En wat denk je ? Precies op de plek waar een beetje stroming stond haakte Mike een plaat van een rog (in het Engels: Undulate ray) die ons vertrouwen gaf op een goede afloop. Jaja, we waren goed bezig. Nu alleen nog die eerste conger haken... In de Hollandse polder hadden we natuurlijk al vaak genoeg een dikke paling gevangen, en met het onthaken van een 'aaltje' hadden we weinig moeite, maar zo'n ierse conger kan véél groter en zwaarder worden... en eigenlijk waren we best een beetje bang.

De avond viel en in de verte hoorde je een school meeuwen krijsen.

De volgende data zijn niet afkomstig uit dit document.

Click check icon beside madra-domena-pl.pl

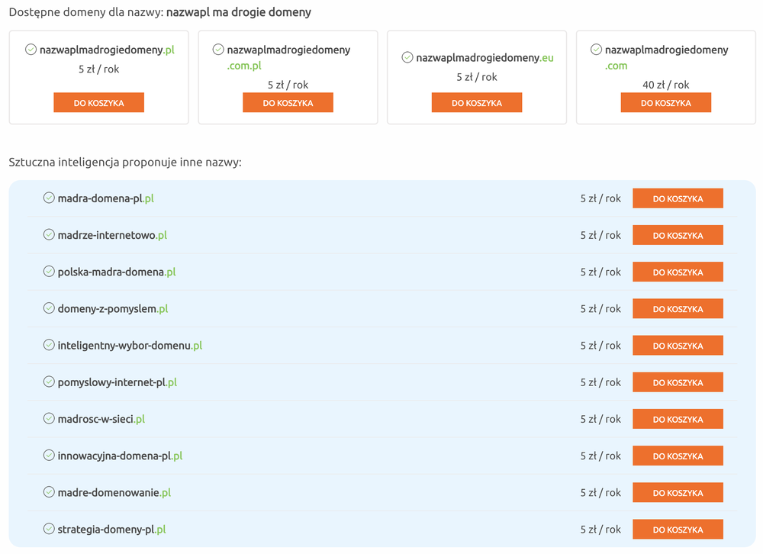[49, 198]

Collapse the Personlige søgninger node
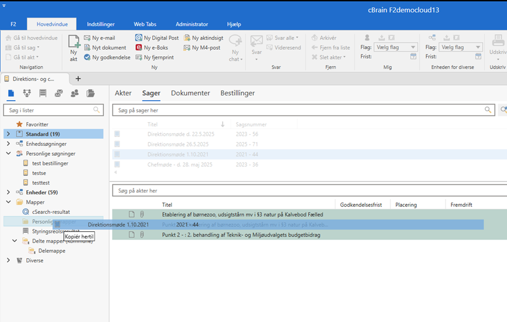(x=8, y=153)
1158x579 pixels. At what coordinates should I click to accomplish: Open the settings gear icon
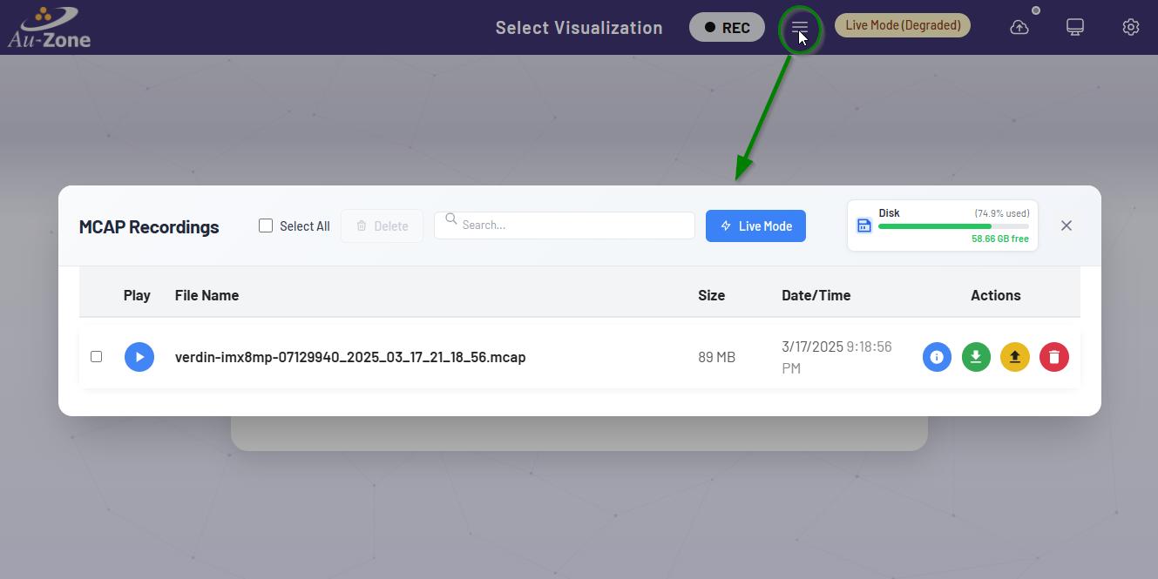1130,28
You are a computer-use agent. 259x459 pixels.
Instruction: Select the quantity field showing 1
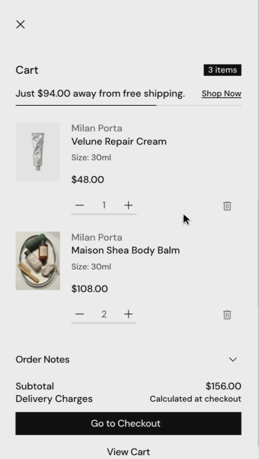104,205
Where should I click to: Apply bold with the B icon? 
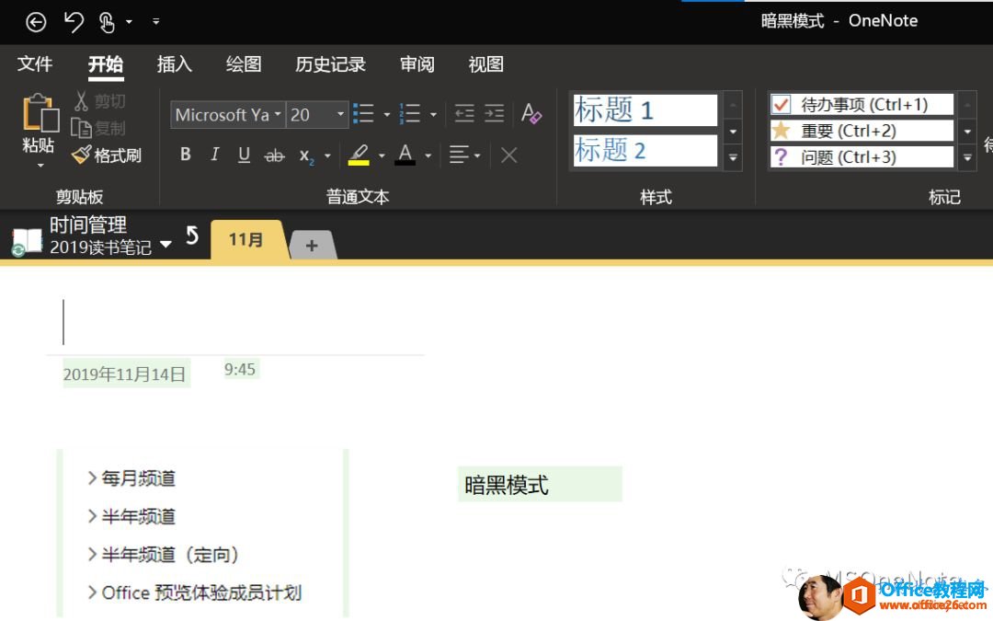coord(185,154)
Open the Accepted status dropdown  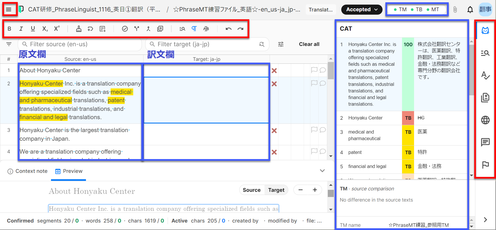(362, 9)
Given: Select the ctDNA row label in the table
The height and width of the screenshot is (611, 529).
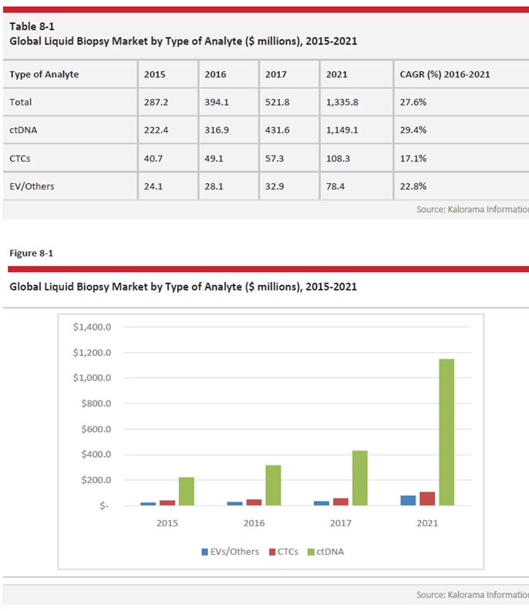Looking at the screenshot, I should (x=24, y=129).
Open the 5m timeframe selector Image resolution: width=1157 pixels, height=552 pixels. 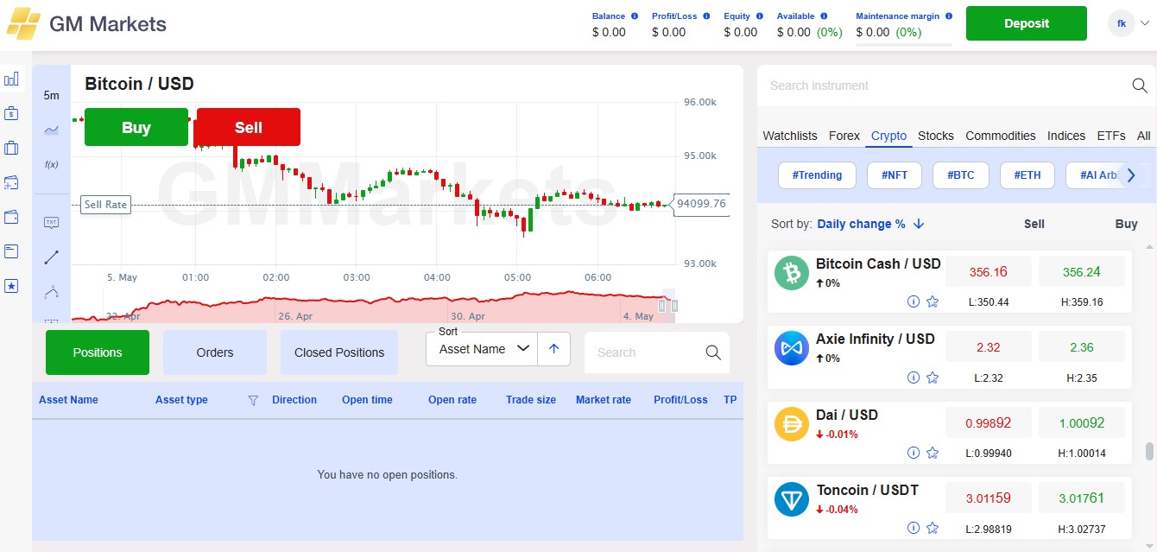click(51, 95)
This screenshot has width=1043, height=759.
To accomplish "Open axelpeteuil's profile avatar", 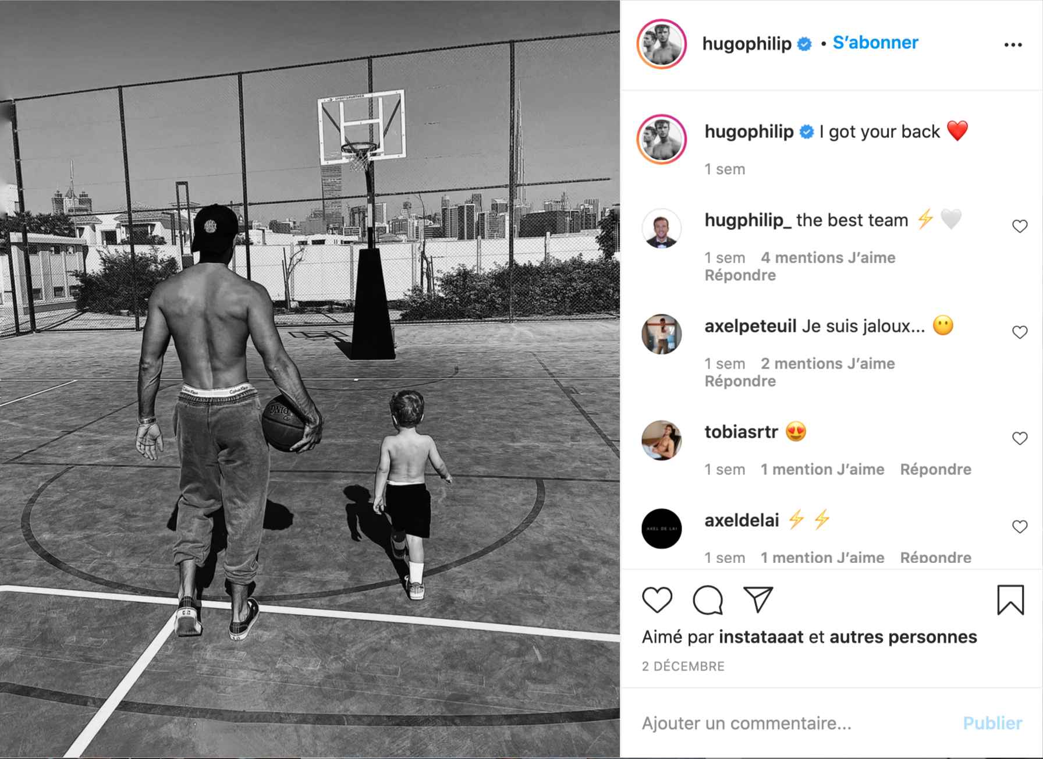I will 662,334.
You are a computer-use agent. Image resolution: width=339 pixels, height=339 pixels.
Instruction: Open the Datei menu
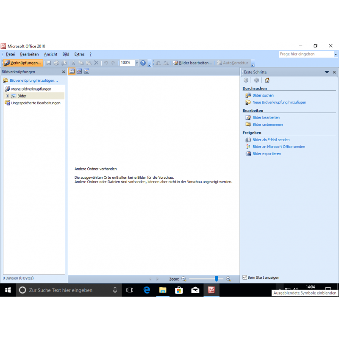point(11,54)
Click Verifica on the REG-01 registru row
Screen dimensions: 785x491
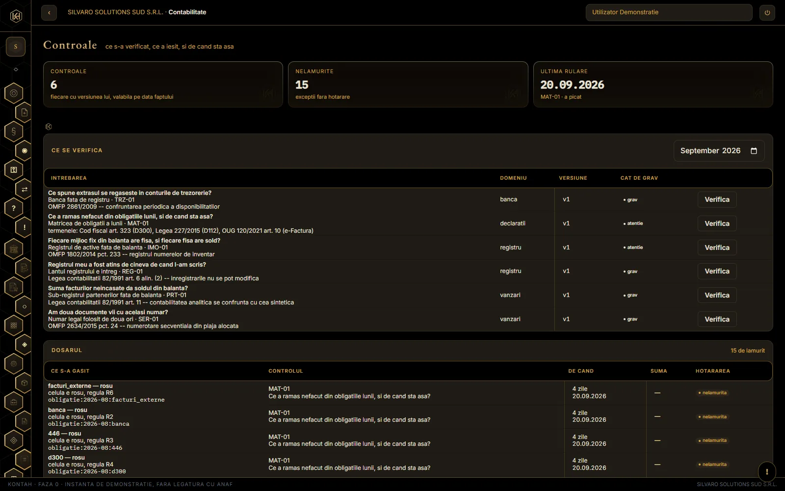coord(717,272)
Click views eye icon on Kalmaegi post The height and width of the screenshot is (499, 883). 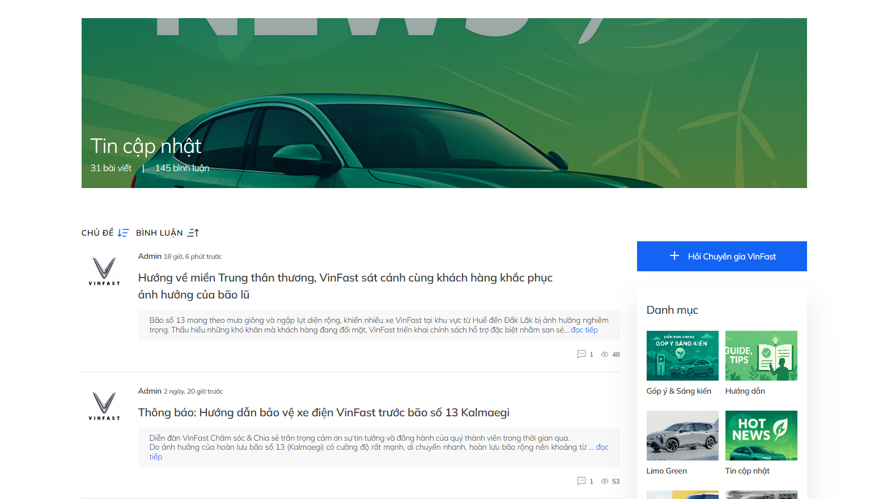pos(605,481)
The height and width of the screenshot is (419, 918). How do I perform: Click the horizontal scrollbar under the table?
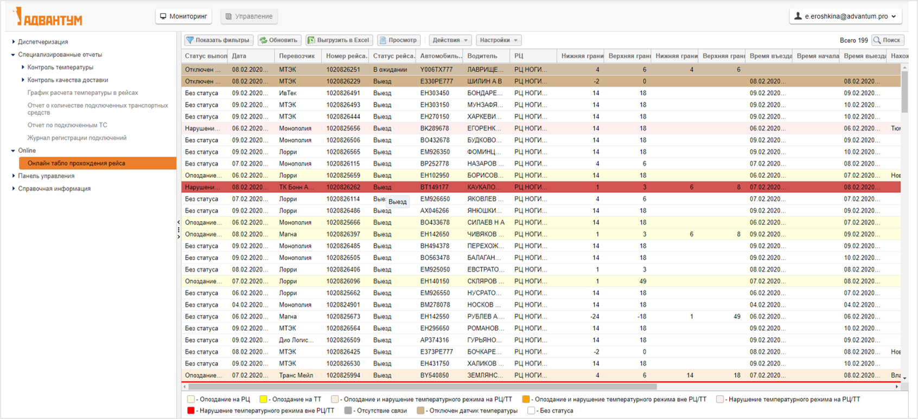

Langzaamaan werd het steeds donkerder.

We hadden al anderhalf uur geen beet gehad en begonnen te twijfelen. We hadden elk kwartier ons aas geïnspecteerd, maar dat hing er nog steeds prima aan, dus lieten we het weer zakken en gingen weer een kwartier zitten wachten. Het was inmiddels diep in de nacht. Er werd wat gegaapt, gedoezeld en geknikkebold en we begonnen te vrezen voor een roemloze afgang ... We besloten om nog één keertje ons aas te verversen.

(in de vele vistrips die ik daarna maakte bleek telkens weer hoeveel verschil het maakt of je vèrs aas laat zakken (waaruit allerlei sappen en smaakstoffen sijpelen) of dat je een 'al gebruikt' aas voor de tweede keer laat zakken. Telkens weer je aas verversen werkt altijd beter dan ouwe zooi hergebruiken. Het ziet er misschien op het oog nog goed uit, maar het ruikt inmiddels honderd keer minder. Alle smaak is eruit gespoeld. Dus doe die moeite en ververs je aas telkens weer opnieuw. Het loont. Zeker als je een conger wilt vangen.

Toen was het opeens alsof er iemand de geluidsband afspeelde van de film Jaws, op het moment waarop die enorme haai voor het eerst aanbijt. Dat geluid ...van een ratelende reel... die eerst slechts een paar subtiele tikjes geeft... en dan een hele tijd niks... en dan weer een paar minieme tikjes... en dan weer een dreigende stilte... en dan... TR ...TR......TRRRRRRRRR !!!

Mike grijpt de hengel, slaat stevig aan en gaat uit alle macht in zijn pook hangen. Dit is héél zwaar !  roept 'ie... en het zweet breekt ons uit... Spannend !

Dit moét een conger zijn...

We weten zeker dat die hengel niet kan breken, want ook deze hengel-reel-combinatie hadden we vooraf thuis uitgetest, door hem aan de bagagedrager van een brommer vast te binden en dan volgas weg te rijden.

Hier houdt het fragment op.